### GIVEN PASSAGE
FISHING INDUSTRY NOT SAFE FROM GLOBALISATION NET

The Philippine Government's policies favour foreign fishing interests and monopolies at the expense of the country's small fishermen and consumers.

By Joseph S Yu

Philippine consumers burdened by the high price of galunggong (round scad) at their local wet market can blame government policies, which favour foreign fishing interests and monopolies at the expense of small local fishermen.

The government encourages production for export while opening the doors for cheap imports, which threatens the country's food security and drives poor fishermen deeper into poverty. Meanwhile, it does nothing about the monopolies of big commercial traders who control all areas of production.

Monopoly Control

Data from the survey by the fisherfolk's group Pamalakaya revealed that although landed costs for imported fish are lower than production costs of locally produced fish, this does not necessarily result in lower retail prices.

Their survey, conducted in 2001, revealed that the landed cost for a kilo of imported round scad is between P10 and P12, while the local galunggong costs P15-P17 per kilo.

This means that commercial traders would rather buy imported fish than locally produced ones because it is more profitable for them.

Landed costs of imported fish products are lower because these are highly subsidised, while local fish producers have to contend with high costs of production due to lack of government support.

Rows on locating visible targets:
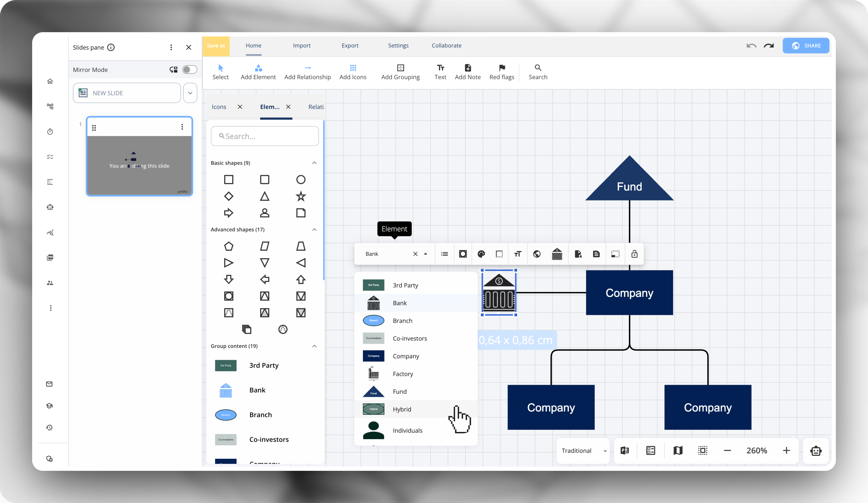Image resolution: width=868 pixels, height=503 pixels.
Task: Switch to the Icons panel tab
Action: tap(219, 107)
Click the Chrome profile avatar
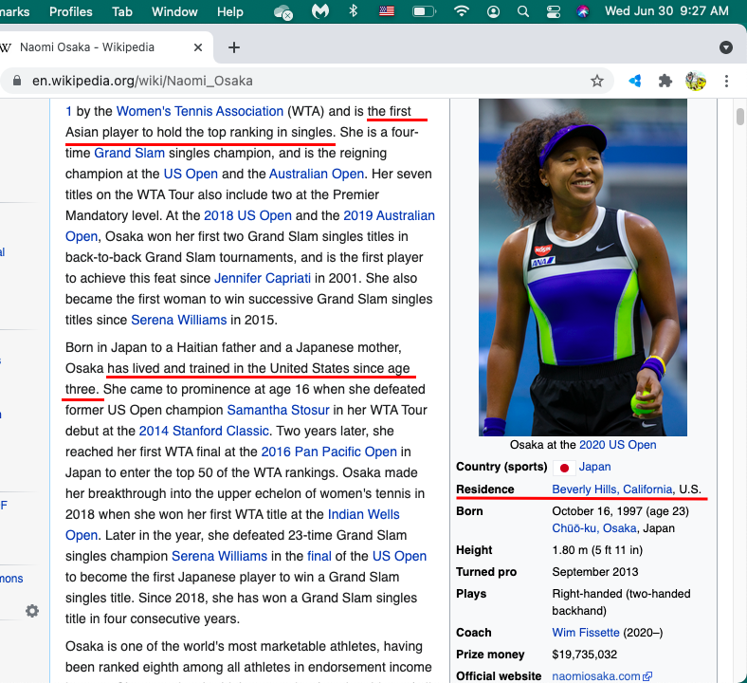 click(696, 81)
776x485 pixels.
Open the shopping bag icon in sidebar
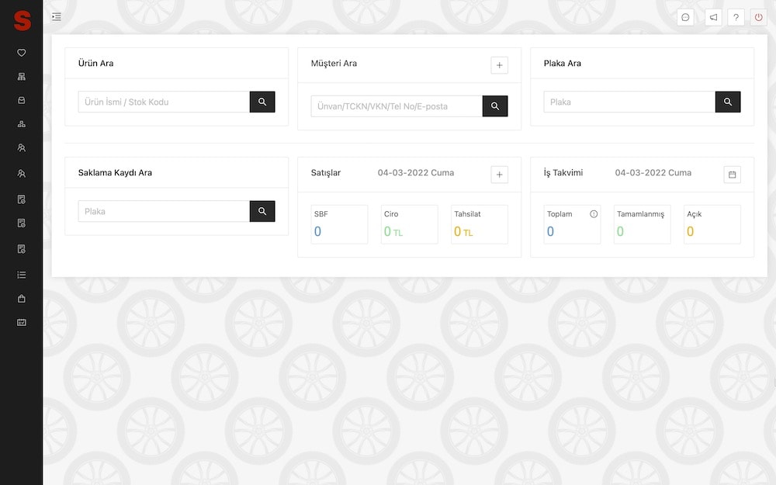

### AIM OF THE TASK
In the article on the Philippine fishing industry, what did the 2001 survey find as the landed cost for a kilo of imported round scad?

### RESULT BELOW
Between P10 and P12 per kilo.